Notte agitata e decisamente insolita all’ospedale Rangueil di Tolosa, nel sud della Francia. Tra sabato e domenica, il personale sanitario ha lanciato l’allarme bomba dopo aver individuato la possibile presenza di un ordigno all’interno della struttura, rendendo necessario l’intervento immediato degli artificieri della polizia e dei vigili del fuoco.

Nessuna minaccia terroristica, però: a causare il panico è stato un paziente di 24 anni che si è presentato al pronto soccorso lamentando forti dolori, senza inizialmente fornire spiegazioni precise. Solo dopo gli esami diagnostici è emersa la verità: il giovane aveva una bomba nel retto, nello specifico una granata della Prima Guerra mondiale.

Secondo quanto riportato dal quotidiano francese “La Dépêche, il 24enne ha ammesso di aver inserito volontariamente l’oggetto, un reperto militare risalente al 1918. A quel punto è scattato il protocollo di sicurezza: l’area è stata messa in sicurezza mentre una squadra specializzata valutava il rischio di esplosione.

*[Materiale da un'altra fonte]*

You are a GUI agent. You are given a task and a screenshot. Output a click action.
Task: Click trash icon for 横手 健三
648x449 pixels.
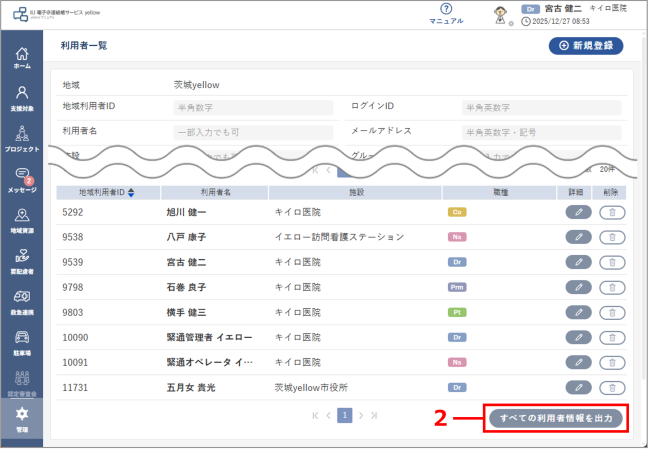611,312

Il paziente è stato quindi sottoposto a un intervento chirurgico d’urgenza per l’estrazione della bomba. L’operazione è riuscita perfettamente e l’ordigno è stato affidato agli artificieri, che lo hanno disinnescato senza conseguenze. Il giovane è stato ricoverato per accertamenti ma le sue condizioni sono buone e sarà dimesso nei prossimi giorni.

In Francia non è la prima volta: il precedente del 2022

Per quanto possa sembrare incredibile, in Francia non si tratta di un caso isolato. Un episodio simile si era già verificato nel 2022, quando un uomo di 88 anni aveva fatto scattare un allarme bomba all’ospedale Sainte Musse di Tolone.

L’anziano si era presentato al pronto soccorso con un proiettile d’artiglieria della Prima Guerra mondiale nel retto, raccontando ai medici di non riuscire più a estrarlo. Anche in quel caso la direzione sanitaria aveva disposto l’evacuazione parziale dell’ospedale e il confinamento del pronto soccorso, con il supporto di pompieri e forze di sicurezza, mentre interveniva una squadra di artificieri.

Dopo aver accertato che il rischio di detonazione era molto basso, i medici avevano proceduto con la rimozione chirurgica dell’ordigno, risultato poi essere un cimelio militare da collezione. Anche l’88enne era stato ricoverato e si era ripreso senza gravi conseguenze.

Due episodi che, a distanza di anni, dimostrano come casi medici estremi possano trasformarsi rapidamente in emergenze di sicurezza, mettendo alla prova ospedalipersonale sanitario e forze dell’ordine.